(Excerpt)
_ _ _ _

(Warner Brothers) Billy Bob Thornton, Virginia Madsen, Tim Blake Nelson, J.K. Simmons, Bruce Dern, Max Theriot, Mark Polish, Jon Gries, Bruce Willis. Directed by Michael Polish
For as long as he could remember, Charlie Farmer (Thornton) wanted to be an astronaut. The son of a Texas rancher, he joined the Air Force and became a test pilot, the better to join the space program, which he did. After his dad’s suicide, however, Charlie left the program to take care of his family, a decision he regretted the rest of his life.
Now, Charlie Farmer is building a rocket in his barn. His kids – including son Shepherd (Theriot) are behind him, his beautiful wife Audie (Madsen) supports him, even as she works as a waitress in a diner to help make ends meet. Even his father-in-law (Dern) respects him. Most of the rest of the people in town think he’s a whacko.
Unfortunately, the feds get wind of his scheme when he tries to buy 10,000 square pounds of rocket fuel and decide to shut down this amateur Buck Rogers. The bank, to whom Charlie has already fallen terribly behind in mortgage payments, has initiated foreclosure proceedings. Charlie is this close to losing everything. Still, he has his family dreaming together – and that in itself is a very powerful thing.
There can be some extreme corniness at times, with emphasis on family unity and pursuing dreams nearly at the expense of all else. You can see why it didn’t resonate with a younger audience, a virtual kiss of death at the box office today. That doesn’t mean this isn’t a good movie. It has all the elements of a family movie, but the character exposition might be a bit too much for younger audiences, who could conceivably be bored.

_ _ _ _

(Available data)
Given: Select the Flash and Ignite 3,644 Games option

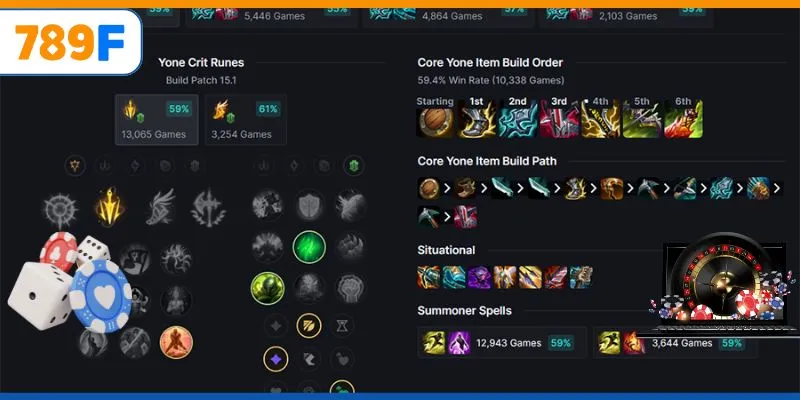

_ _ _ _

(What you will do) According to the film review, where does Charlie Farmer's wife Audie work? The listing comes from a different source than the film review.

(Complete response) She works as a waitress in a diner.